高压辊磨对超微细粒嵌布磁铁矿破碎和预选的影响

Effect of high-pressure grinding on crushing and preseparation of ultrafine particle embedded magnetite

针对某超微细粒嵌布贫磁铁矿开发难度大、原矿入磨品位偏低、磨矿能源消耗高的问题,本文进行高压辊磨—预选工艺试验,通过对比两种破碎产品的粒度特征、相对可磨度、Bond球磨功指数、预选指标,并结合破碎产品的表面形貌和内部微裂纹,研究高压辊磨所产生的微裂纹对于磨矿和分选的影响。结果表明:相对于常规破碎,辊压产品中<0.074 mm粒级质量分数增加了14.69个百分点,>2 mm的粗粒级质量分数降低了8.59个百分点;在160 kA/m预选磁场强度下,辊压产品的铁品位为31.96%,提高了1.46个百分点;磁性铁的回收率高达99.45%,提高了1.17个百分点,抛尾率提高了5.03个百分点。相对可磨度试验结果表明,当磨矿细度达到<0.03 mm粒级质量分数为85%时,辊压产品的耗时相对于常规破碎缩短了42.13%。辊压产品的Bond球磨功指数(目标粒度<0.15 mm)降低了27.90%。偏光显微镜和SEM扫描电镜结果表明,辊压产品结构疏松多孔、微裂纹发育充分,能产生大量的晶界裂纹,解离更充分。
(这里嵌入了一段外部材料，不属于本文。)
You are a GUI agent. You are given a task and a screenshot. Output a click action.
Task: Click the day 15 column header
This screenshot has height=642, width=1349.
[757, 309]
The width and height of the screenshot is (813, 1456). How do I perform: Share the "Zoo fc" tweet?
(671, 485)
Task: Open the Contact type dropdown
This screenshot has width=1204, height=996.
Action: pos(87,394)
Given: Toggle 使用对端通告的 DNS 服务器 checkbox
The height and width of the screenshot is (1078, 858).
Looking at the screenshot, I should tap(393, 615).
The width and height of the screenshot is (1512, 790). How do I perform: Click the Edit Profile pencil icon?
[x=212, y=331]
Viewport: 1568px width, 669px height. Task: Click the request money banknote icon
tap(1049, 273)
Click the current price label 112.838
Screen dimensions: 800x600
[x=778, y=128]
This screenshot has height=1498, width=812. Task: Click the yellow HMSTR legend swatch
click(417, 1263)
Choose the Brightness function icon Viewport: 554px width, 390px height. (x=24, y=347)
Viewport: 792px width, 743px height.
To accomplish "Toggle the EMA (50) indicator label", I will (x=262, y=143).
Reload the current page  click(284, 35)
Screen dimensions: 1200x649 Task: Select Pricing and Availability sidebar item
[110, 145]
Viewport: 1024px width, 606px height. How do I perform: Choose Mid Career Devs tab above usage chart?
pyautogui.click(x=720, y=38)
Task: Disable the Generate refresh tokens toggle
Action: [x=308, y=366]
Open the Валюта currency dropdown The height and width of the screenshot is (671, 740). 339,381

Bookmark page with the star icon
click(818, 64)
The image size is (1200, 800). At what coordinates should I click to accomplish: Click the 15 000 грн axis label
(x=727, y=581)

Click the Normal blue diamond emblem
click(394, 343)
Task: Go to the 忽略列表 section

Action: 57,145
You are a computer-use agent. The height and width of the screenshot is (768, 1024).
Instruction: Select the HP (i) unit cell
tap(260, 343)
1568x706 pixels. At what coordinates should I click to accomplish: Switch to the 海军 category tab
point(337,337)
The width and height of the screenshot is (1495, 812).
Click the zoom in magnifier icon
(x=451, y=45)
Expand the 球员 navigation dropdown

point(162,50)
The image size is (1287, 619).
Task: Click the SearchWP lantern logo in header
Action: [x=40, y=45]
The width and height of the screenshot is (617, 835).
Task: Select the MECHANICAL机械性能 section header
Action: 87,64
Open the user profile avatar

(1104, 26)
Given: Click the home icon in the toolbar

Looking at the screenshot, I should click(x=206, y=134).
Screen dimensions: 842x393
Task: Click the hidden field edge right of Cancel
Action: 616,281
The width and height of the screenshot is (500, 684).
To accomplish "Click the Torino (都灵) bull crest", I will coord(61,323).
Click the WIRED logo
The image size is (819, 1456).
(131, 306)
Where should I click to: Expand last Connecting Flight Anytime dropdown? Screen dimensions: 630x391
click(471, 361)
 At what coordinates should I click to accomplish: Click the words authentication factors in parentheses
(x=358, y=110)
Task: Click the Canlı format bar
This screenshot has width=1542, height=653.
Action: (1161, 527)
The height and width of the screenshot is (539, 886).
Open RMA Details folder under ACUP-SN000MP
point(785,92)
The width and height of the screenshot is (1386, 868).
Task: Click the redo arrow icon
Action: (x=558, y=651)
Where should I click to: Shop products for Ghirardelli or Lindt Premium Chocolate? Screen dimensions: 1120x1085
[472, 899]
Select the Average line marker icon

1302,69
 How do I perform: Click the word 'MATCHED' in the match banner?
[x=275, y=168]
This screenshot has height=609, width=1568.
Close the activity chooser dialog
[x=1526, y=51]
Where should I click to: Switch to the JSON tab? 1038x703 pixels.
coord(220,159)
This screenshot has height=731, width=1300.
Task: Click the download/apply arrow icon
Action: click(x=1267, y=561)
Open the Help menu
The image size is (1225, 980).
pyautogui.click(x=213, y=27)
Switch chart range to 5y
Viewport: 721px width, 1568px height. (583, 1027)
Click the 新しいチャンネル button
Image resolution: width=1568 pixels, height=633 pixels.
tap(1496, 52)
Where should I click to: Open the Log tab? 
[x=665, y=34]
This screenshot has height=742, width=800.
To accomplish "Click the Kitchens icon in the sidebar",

In order to solve such problems as difficult development,low grinding grade and high grinding energy consumption of ultra-fine particle embedded poor magnetite,a high-pressure grinding preselection process test is carried out,and the influence of microcracks produced by high-pressure grinding on grinding and separation is studied by comparing the particle size characteristics,relative grindability,Bond ball milling work index and preselection index of two kinds of broken products.The results show that,compared with conventional crushing,the mass fraction of<0.074 mm in rolled products increases by 14.69%,and the mass fraction of coarse particles>2 mm decreases by 8.59%.Under the preselected magnetic field intensity of 160 kA/m,the iron grade of the rolled product concentrate is 31.96%,which is increased by 1.46%.The recovery rate of magnetic iron is as high as 99.45%,increased by 1.17%,and the tail-throwing rate is increased by 5.03%.The test results of relative grindability show that when the grinding fineness reaches less than 0.03 mm and the mass fraction of particle size is 85%,the time consumption of rolling products is shortened by 42.13%compared with conventional crushing.Bond ball milling work index(target particle size<0.15 mm)of rolled products is decreased by 27.90%.The results of polarized light microscope and SEM show that the rolled product has loose and porous structure,fully developed microcracks,a large number of grain boundary cracks and more complete dissociation.